To help, this blog uses aggregated HappySignals customer data examples to look beyond the anecdotal evidence to prove that the “watermelon effect” is a real issue affecting IT service desks and broader IT operations.


The “green” of traditional service-level targets

Most IT organizations produce a monthly reporting pack that’s shared with key IT and business stakeholders. These might include the odd missed target and the associated improvement actions, but in the main, they can be considered “seas of green.” With the IT service provider, whether internal or outsourced, meeting most of their agreed targets. Performance is considered good, perhaps great.

However, the all-too-frequent C-level conversations about technology horror stories offer a different view, with some employees dissatisfied with the corporate IT service delivery and support capabilities. This is the red hidden below the green when only traditional IT metrics are used to measure what IT thinks is important.

But can this “watermelon effect” be proved? The short answer is “yes,” with specific proof point examples shared below.

Real-world examples of the “watermelon effect”

The following examples are taken from the 9th Global IT Experience Benchmark Report: H2/2022, created from 1,642,555 end-user responses in 2022 from over 130 countries. The data comes from continuous surveys related to:

  • Ticket-based IT (incidents and service requests). End-user responses are collected immediately after tickets are resolved, with a 25-30% response rate.
  • Proactive IT. Surveys are sent proactively to end-users about areas such as the Overall IT Experience, Enterprise Applications, Laptops and Computers, Remote Work, and Office Environment).

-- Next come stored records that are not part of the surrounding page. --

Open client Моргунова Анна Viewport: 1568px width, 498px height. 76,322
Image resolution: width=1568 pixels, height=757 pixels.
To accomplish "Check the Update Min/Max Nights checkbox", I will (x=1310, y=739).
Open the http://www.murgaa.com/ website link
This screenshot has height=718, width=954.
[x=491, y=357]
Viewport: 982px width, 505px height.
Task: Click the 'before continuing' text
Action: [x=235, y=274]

Data is collected in three areas:

  1. Happiness – end-users rate, on a scale from 0-10, how happy they are with the IT area being measured
  2. Productivity – end-users estimate how much work time they lost due to the IT area being measured
  3. Factors – end-users select from a list of suggested reasons influencing their Happiness rating; multiple factors can be chosen.

Finally, it’s important to appreciate that the data is from HappySignals customers who are at different points in their experience improvement journeys, with the data likely to be significantly better than for organizations with limited or no insight into “the red of the watermelon.”

Example #1: Issues with IT touchpoints

The Proactive IT experience data shows end-users have mixed views of different IT capabilities. As shown in the graphic below, end-users are more unhappy with their corporate devices and enterprise applications than with other aspects of IT performance. They also lose a significant amount of productivity each month because of these.


If an SLA-focused organization actually has insight across these areas, they still might not understand the issues – because of the likely green performance of their operationally-focused metrics and targets. Quite simply, all looks well with corporate devices, enterprise applications, and other areas despite the end-user issues – your organization sees the green but is oblivious to the red “inside the watermelon.”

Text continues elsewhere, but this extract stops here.